No obstante, llegados a fecha de hoy, este oficio, no exento de nobleza y dignidad antaño, parece haber caído en desgracia a manos de mafias explotadoras que practican la trata de blancas y de negras, mercadeando con la pura necesidad de supervivencia. Nigerianas, rusas, colombianas que, por pagar su pasaporte a una vida mejor, se ven arrastradas a venderse en carne viva en plena calle. Que hacen ruido, dicen los vecinos del polígono de Guadalhorce, que llenan las calles con sus gritos de pelea y la ensucian de preservativos usados. Habría, sin embargo, que observar que la oferta crece al mismo compás de la demanda y preguntarse cuántos de los mismos que claman por erradicar la prostitución callejera, recurren a estos mismos servicios. Que el oficio más antiguo del mundo siga tan en boga en la actualidad, depende del volumen de clientes, que, por lo que se ve, son legión. La doble moral continúa campando por sus respetos.
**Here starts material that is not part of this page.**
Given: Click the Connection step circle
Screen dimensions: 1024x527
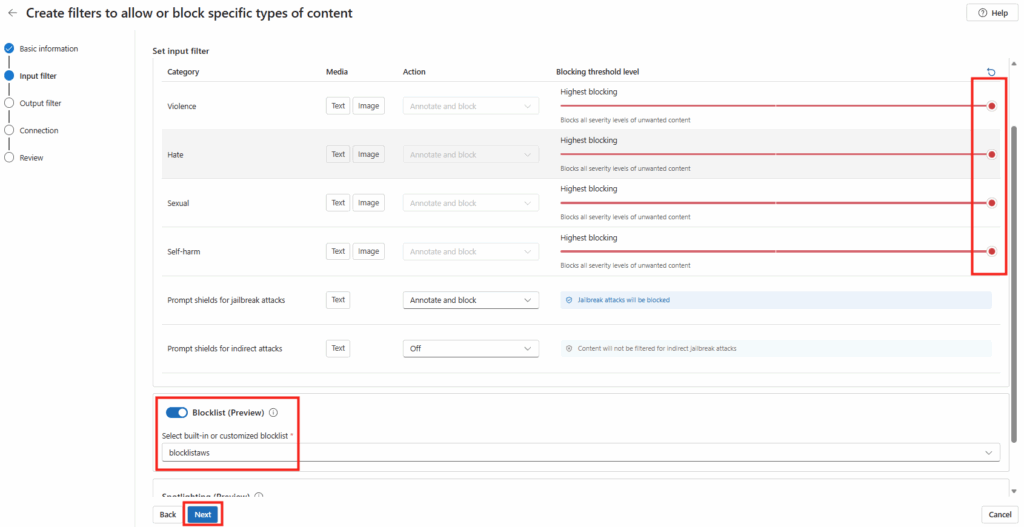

Lola!, lo que has escrito podría complementarse para más información clickleando en éstos links:
http://es.wikipedia.org/wiki/Prostitución
http://www.frikipedia.es/friki/Puta
cómo diría «Caribe» de Periana…
«¡vamos al Honolulú!»…
KARATE SLAM.
chapó! me quito el sombrero tras leer este artículo.
Genial el razonamiento etimológico y muy lógicas conclusiones.
Regulación del trabajo de la prostitución ¡ya!
No más contrabando de personas, no más proxenetismo, no más hipocresía, por favor.
Un saludote!
Dice Simone de Beauvoir que, para acabar con la prostitución hay un remedio, cual abolir el matrimonio.